Task statement:
Only one span of the material below is wanted. Output it exactly, from the line with "Image resolution: width=913" through the line with "Given: Click the Boost content button", without any pictures.

Task material:
_ _ _

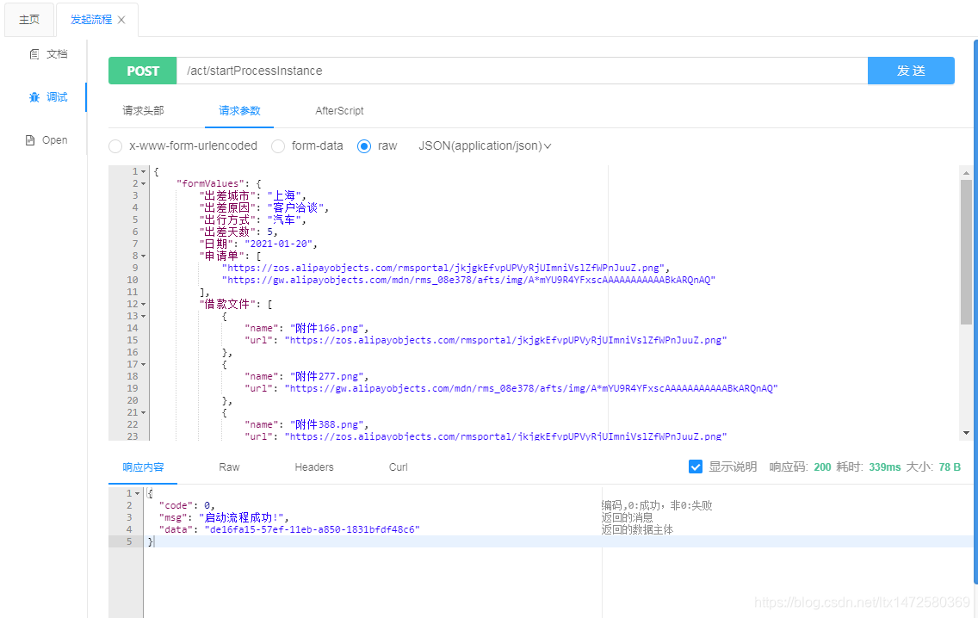View the Curl response tab
The height and width of the screenshot is (618, 978).
pyautogui.click(x=398, y=467)
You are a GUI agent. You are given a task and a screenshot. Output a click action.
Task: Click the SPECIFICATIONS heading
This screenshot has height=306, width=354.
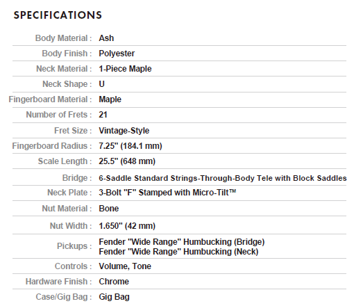coord(58,15)
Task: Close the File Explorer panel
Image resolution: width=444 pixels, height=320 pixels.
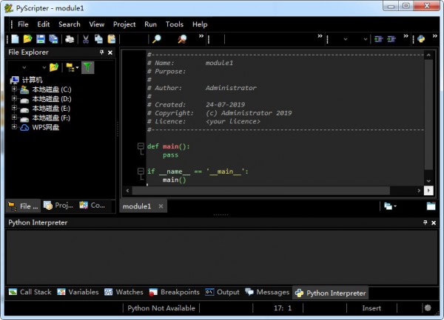Action: click(x=110, y=53)
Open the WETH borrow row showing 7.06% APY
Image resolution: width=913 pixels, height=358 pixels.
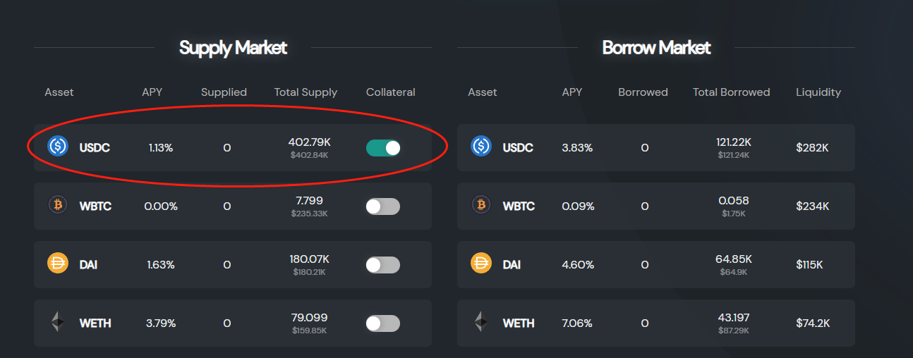click(655, 323)
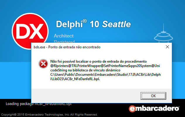The height and width of the screenshot is (117, 185).
Task: Click the '@Rlprinters@TRLPrinterWrapper' procedure name line
Action: [105, 66]
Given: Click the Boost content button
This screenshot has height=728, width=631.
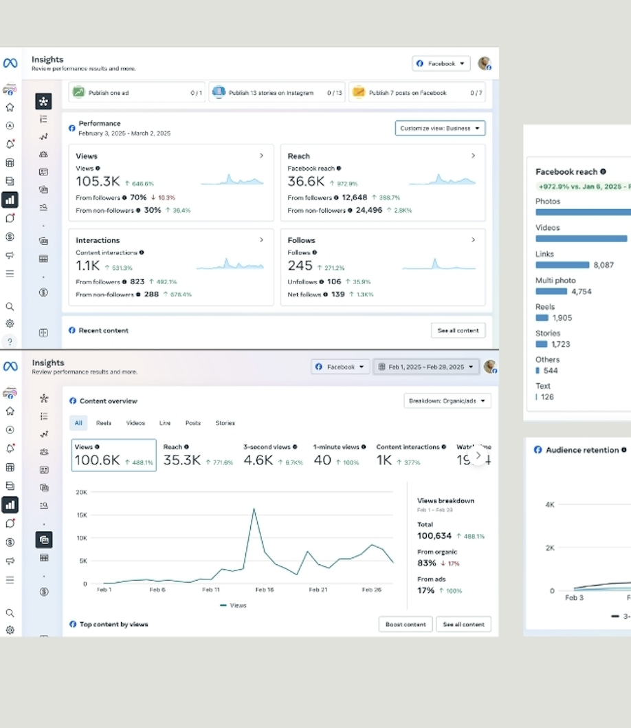Looking at the screenshot, I should coord(406,625).
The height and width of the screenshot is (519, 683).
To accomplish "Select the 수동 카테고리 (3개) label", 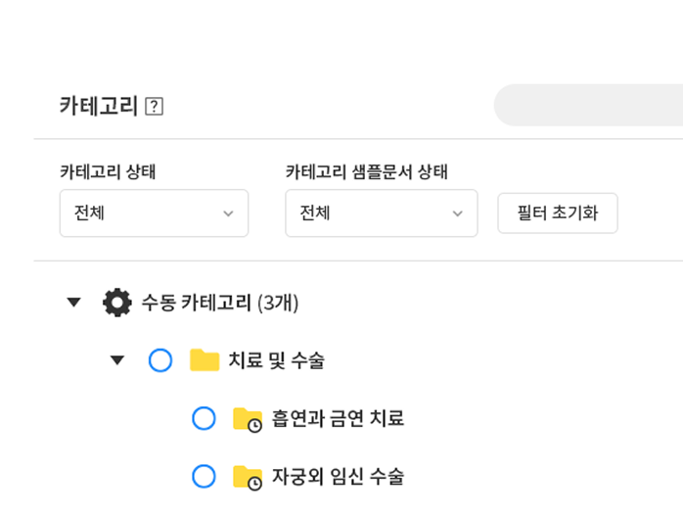I will pos(220,303).
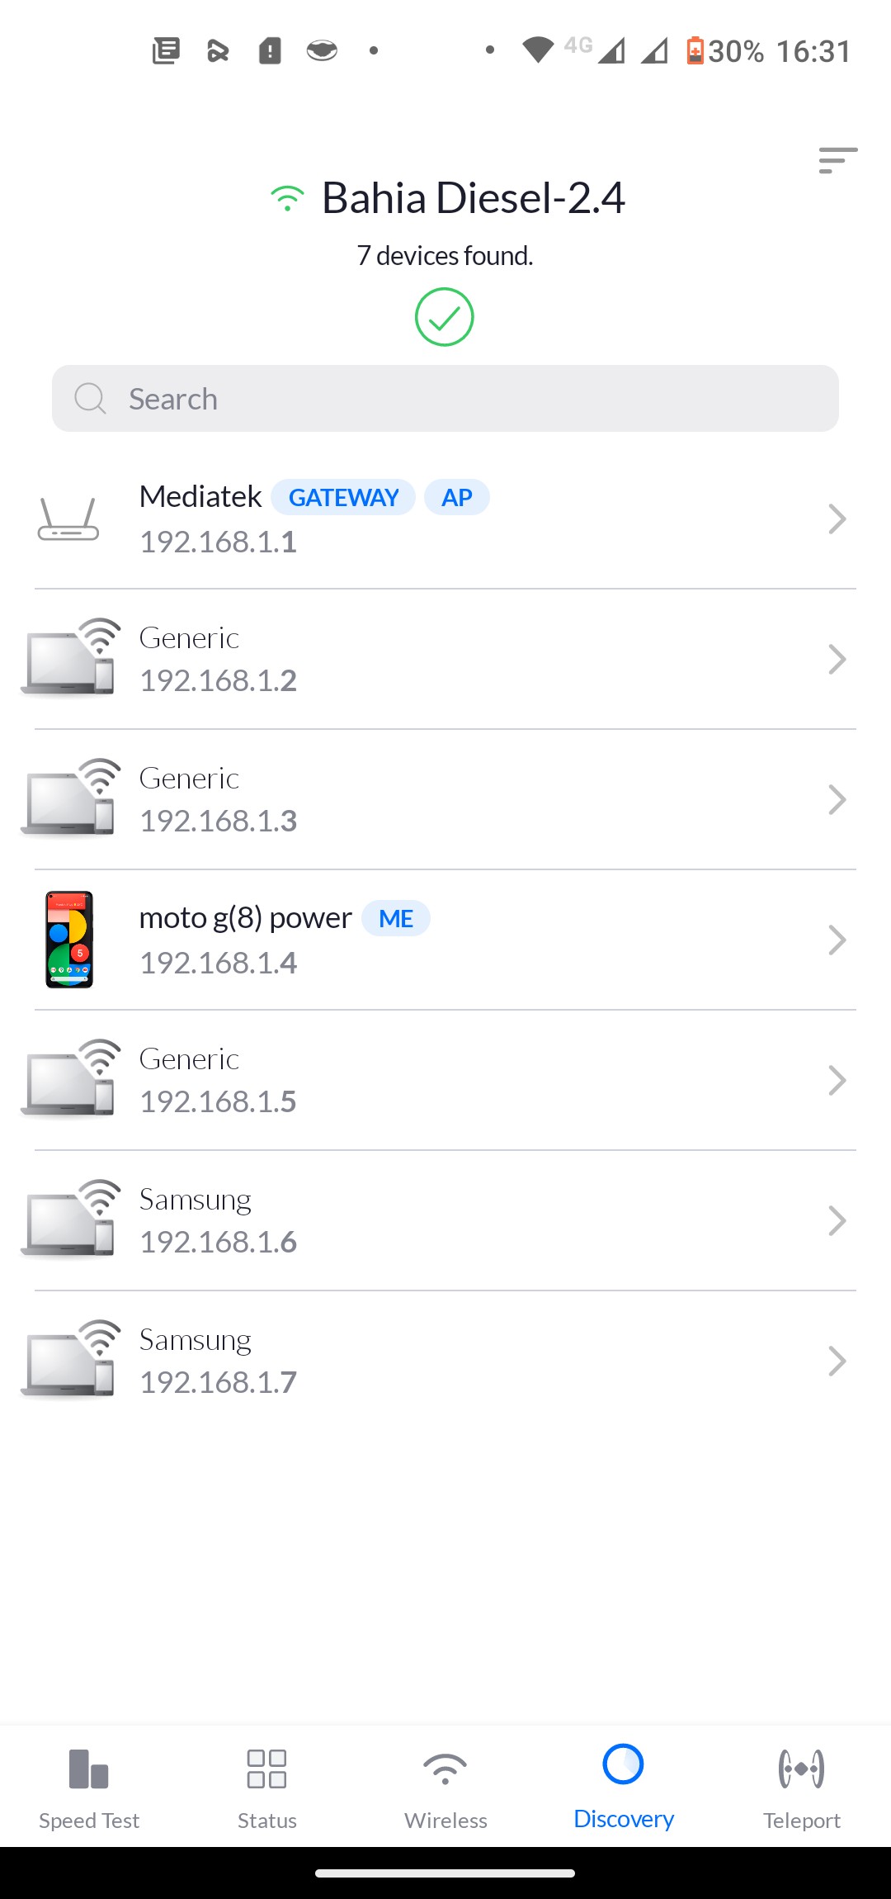
Task: Expand details chevron for 192.168.1.7
Action: (x=837, y=1361)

_ _ _

Reply:
Image resolution: width=913 pixels, height=358 pixels.
click(655, 323)
The height and width of the screenshot is (117, 185).
Task: Click the '@Rlprinters@TRLPrinterWrapper' procedure name line
Action: [105, 66]
Given: Click the Boost content button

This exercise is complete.